● **Extracted text**:
━━━━━━━━━━━━━━━━━━━━━━━━━━━━━━
It's not a bad reward for being proved wrong. Bernard Kouchner, alone among prominent members of the French Socialist party in welcoming US-led military intervention against Iraq, has ended up not in the political doghouse but in the Quai D'Orsay, as the foreign minister of France.
The appointment of Kouchner by France's new rightwing president, Nicolas Sarkozy, may have surprised commentators, but it is only the latest illustration of a cross-party alliance of neoconservatives and liberal interventionists that is already entrenched in both the US and Britain.
In America, the pro-war Democratic senator Joe Lieberman is kissed by George Bush, while in Britain, Michael Gove, the Tory MP for Surrey Heath, expresses his "love" for Tony Blair. The Henry Jackson Society has brought together parliamentarians from both the Conservative and Labour parties in support of an "interventionist foreign policy": spot the difference between the aims of that group and those of the supposedly left-leaning Euston Manifesto.
Now this right-left alliance is under way in France. Sarkozy and Kouchner share a belief that France's foreign policy needs to shift from its traditional "conservative realist" approach to a more interventionist pro-US line. With Kouchner, the man described as the "father of humanitarian interventionism", as foreign minister, we can expect France to involve itself far more in the affairs of other nations.
For Kouchner, international law is an anachronism to be overridden with impunity. "To change the law, you sometimes have to break the law" is one of his favourite sayings. Despite having served as UN special representative in Kosovo, Kouchner seems to have scant regard for its charter and the way it enshrines the sovereign equality of all its members. He clearly believes some states are more equal than others. In a 2004 lecture he argued: "The sovereignty of states can be respected only if it emanates from the people inside the state. If a state is a dictatorship, then it is absolutely not worthy of the international community's respect." This was the logic that led Kouchner to believe his country "should have gone along" with the US in the campaign to overthrow Saddam Hussein, despite its clear illegality and the lack of UN backing.
Instead of a world of equal states respecting each other's sovereignty, Kouchner prefers the "right of interference" by western powers, if necessary by military force. But, after a decade of western vigilantism of the type Kouchner favours, the results have not been encouraging from a human rights perspective. In Kosovo an estimated 200,000 Serbs, Roma and other minorities have been ethnically cleansed since Nato moved in. In Afghanistan, Operation Enduring Freedom has claimed the lives of tens of thousands of civilians. In Iraq, the humanitarian catastrophe worsens by the day.
Acknowledging the disasters caused by the western interventions of the decade doesn't of course mean accepting states should be free to massacre their own citizens with impunity. But where evidence of such crimes exists and is verified by an impartial body, it is essential that any intervention should be not only in full accordance with international law, but by a universally accepted international body rather than a partisan force such as Nato. Don't expect Kouchner, a staunch Atlanticist, to make such suggestions. "A political moment for celebration" is how the hawkish Times columnist Daniel Finkelstein described Kouchner's appointment. He's right: there's no doubt that in the offices of the neoconservative Project for the New American Century, Kouchner's elevation will be celebrated. But for those who believe the best hope for peace and human rights is respect for international law, the news from Paris is bleak indeed.
━━━━━━━━━━━━━━━━━━━━━━━━━━━━━━
● **Set of tasks**:
1. Extract the passage of the article on Bernard Kouchner from "For Kouchner, international" up to and including "of UN backing.", copying it word for word.
2. Extend the article on Bernard Kouchner with new writing that begins right after its final sentence.

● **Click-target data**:
━━━━━━━━━━━━━━━━━━━━━━━━━━━━━━
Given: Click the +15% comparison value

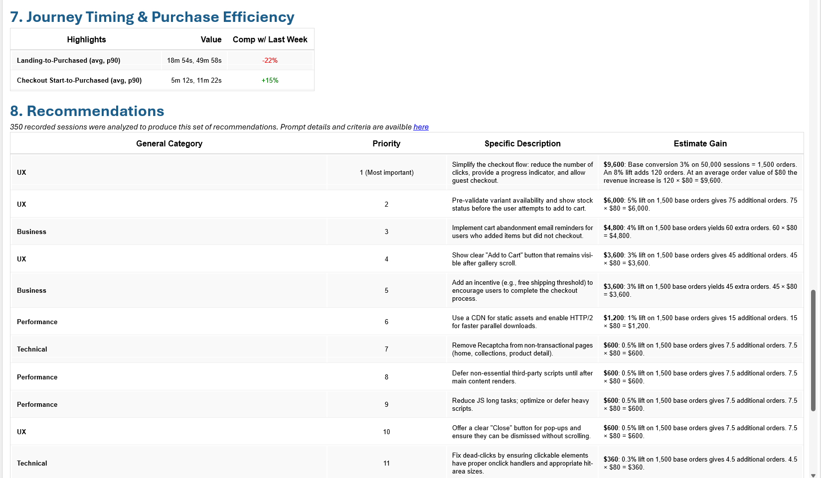Looking at the screenshot, I should click(x=270, y=80).
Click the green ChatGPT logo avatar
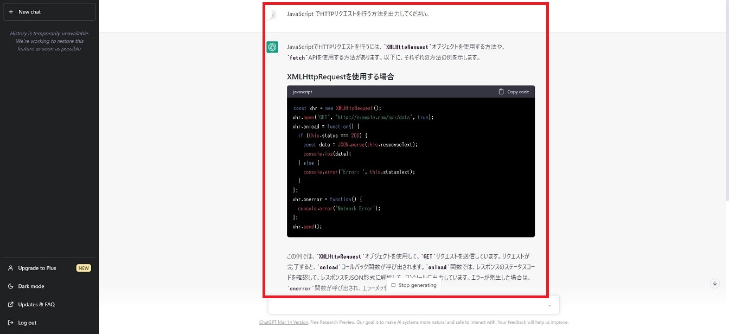 pos(272,47)
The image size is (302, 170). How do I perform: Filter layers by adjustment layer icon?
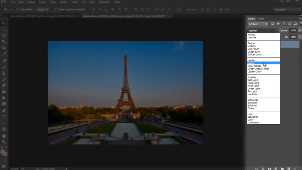tap(278, 24)

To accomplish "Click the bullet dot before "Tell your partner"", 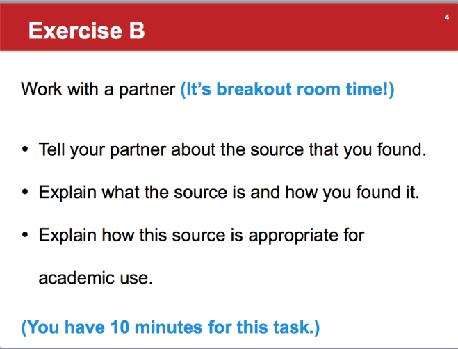I will [26, 150].
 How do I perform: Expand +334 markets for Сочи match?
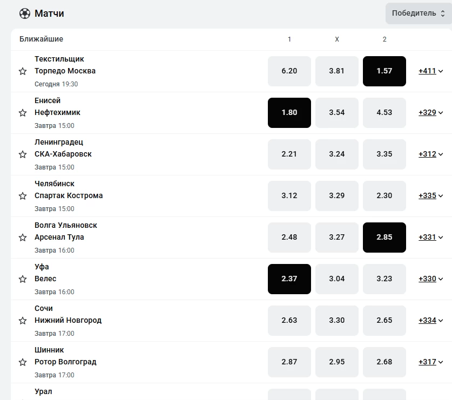click(x=430, y=320)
━━━━━━━━━━━━━━━━━━━━━━━━━━━━━━
● **Results**:
1.
For Kouchner, international law is an anachronism to be overridden with impunity. "To change the law, you sometimes have to break the law" is one of his favourite sayings. Despite having served as UN special representative in Kosovo, Kouchner seems to have scant regard for its charter and the way it enshrines the sovereign equality of all its members. He clearly believes some states are more equal than others. In a 2004 lecture he argued: "The sovereignty of states can be respected only if it emanates from the people inside the state. If a state is a dictatorship, then it is absolutely not worthy of the international community's respect." This was the logic that led Kouchner to believe his country "should have gone along" with the US in the campaign to overthrow Saddam Hussein, despite its clear illegality and the lack of UN backing.

2.
A commenter by the name of 'Jeremy James' who bemoans the fact that the Sarkozy/Kouchner team was not in charge of French policy in the lead up to war in Iraq, and who claims that Jacques Chirac's use of the veto to try to stop a war which to date has cost the lives of at least 600,000 people, was "unprincipled gesture politics of the very worst sort" states:
"Neil Clark's article is an affront to journalism.
I hope we shall not be burdened with any other piece from him about any other subject in the future."
Oh you shall, Mr James, you shall. So long as pro-war fanatics like you still have the audacity to put your head above the parapet and use public forums to express your obscene and wholly discredited views, I'll be there. That I can promise you.
Keep it going Neil. You're really getting up the bastards' noses.!
I'm not expecting an honest answer, but how much did you actually know about Kouchner, his views and his track record, before penning that attack-piece?
The omission of his role in the founding of Medecins Sans Frontieres is particularly intriguing - either you didn't know about it, or you deliberately omitted this rather crucial fact because you knew it would heavily undermine your thesis.
My money's on the first explanation, but neither shows you in an especially positive light.
Comrade, I have to take issue with your call for "the restoration of capital punishment". Not just because I am a leftist, but there's a residual catholicism in me... I honestly can't see how the death pentalty is ethical or effective. Violent crime has always been with us and i think the way to reduce it is to remove the pressures that break families and communities up. And some of that rap music is bloody good: check out dead prez, the coup, public enemy, arrested development, outkast, and nas.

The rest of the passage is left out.